Figure 14-3. LLC Loopback Connection
*------*
| VTAM |
*---*--*
|
| LSA primitive
|
*--V--* *------------*
| LSA | | APPN/DLSW |
*--*--* *------^-----*
| |
| LLC command | LLC notification
| |
*--V--------------------------*-------*
| LLC Loopback |
*-------------------------------------*
|
LLC Loopback allows the APPN Network Node in Network Utility to act as the adjacent node to VTAM. It also permits VTAM to connect to remote devices and applications using Data Link Switching without requiring changes to VTAM's LSA support, because the loopback connection appears the same as a normal LLC connection to VTAM.
This section describes four sample configurations that use the Network Utility as a channel gateway to a mainframe system. Three of the samples show ESCON channel configurations and one shows a parallel channel. These configurations are:
All of these configurations can be built using either the Network Utility model TN1 or TX1. You do not need the extra function provided by the model TN1 unless you are planning to configure the TN3270E server function in the same machine.
This scenario is shown in Figure 14-4. The Network Utility is configured to support both SNA and IP traffic into the host from both remote sites and LAN segments at the main site.
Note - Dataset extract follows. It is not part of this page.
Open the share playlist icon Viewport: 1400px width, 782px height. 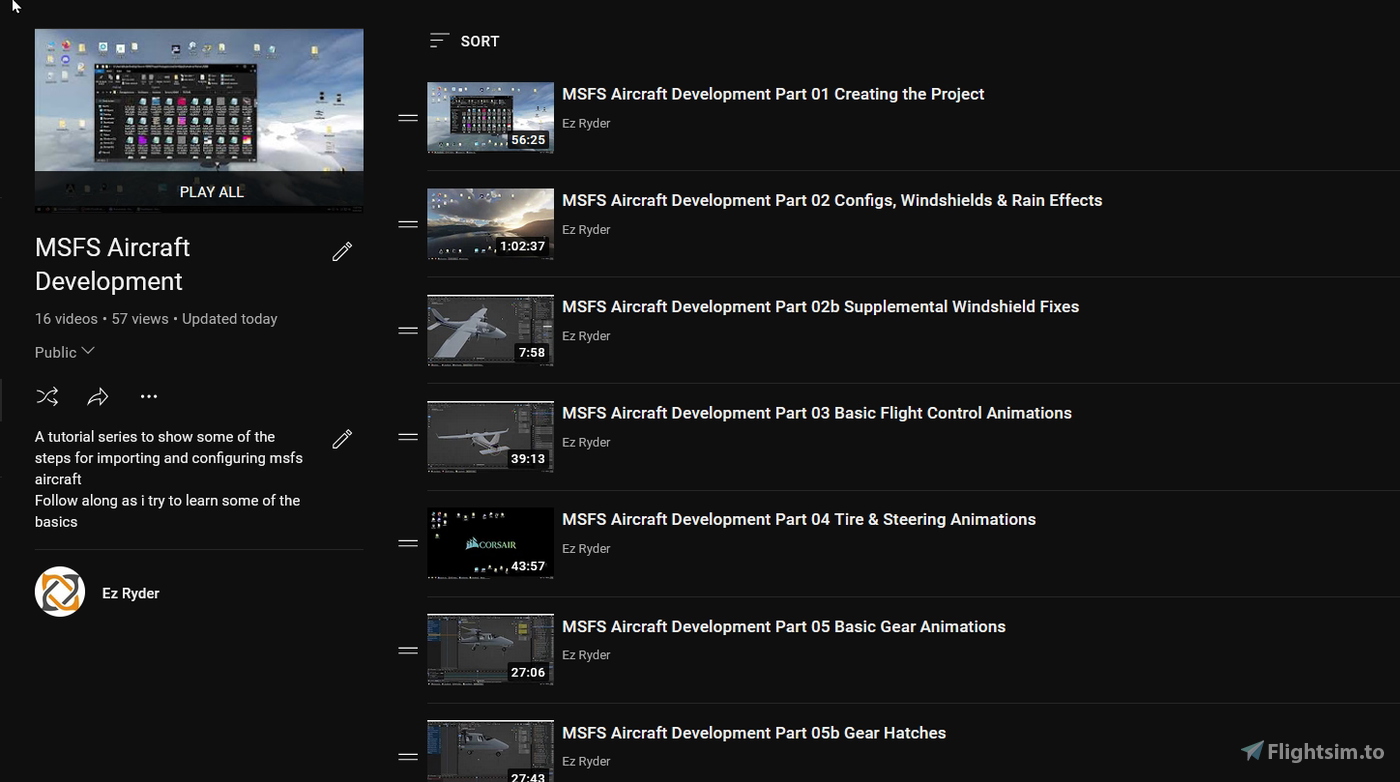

The ESCON channel adapter is configured with an LSA direct interface to transport the SNA traffic and an LCS interface to perform IP forwarding.
Figure 14-4. ESCON Channel Gateway
View figure.
The subchannel definitions for both the LCS and the LSA
interfaces must match parameters used in the host to define the Network
Utility to the host channel subsystem. The key subchannel parameters to
configure at the Network Utility are shown in Table 14-1.
Table 14-1. Network Utility Subchannel Configuration Parameters
| Command | Description |
|---|---|
| device | The unit address transmitted on the channel path to select the Network
Utility. It is also referred to as subchannel number in S/370 I/O
architecture. It is a two-digit hexadecimal value in the range 00 to
FF. This value is defined in the host Input/Output Configuration
Program (IOCP) by the UNITADD statement on the CNTLUNIT macro instruction for
the real device.
|
| cu | The Control Unit address defined in the host for the Network
Utility. This value is defined in the host IOCP by the CUADD statement
on the CNTLUNIT macro instruction.
|
| link | This parameter is significant when an IBM 9032 ESCON Director (ESCD) is
used between the Network Utility and the host. When an ESCD is used,
the link address is the port number of the ESCON Director (ESCD) to which the
host is attached. If two ESCDs are in the path, it is the
host-side port number of the ESCD defined with the dynamic connection.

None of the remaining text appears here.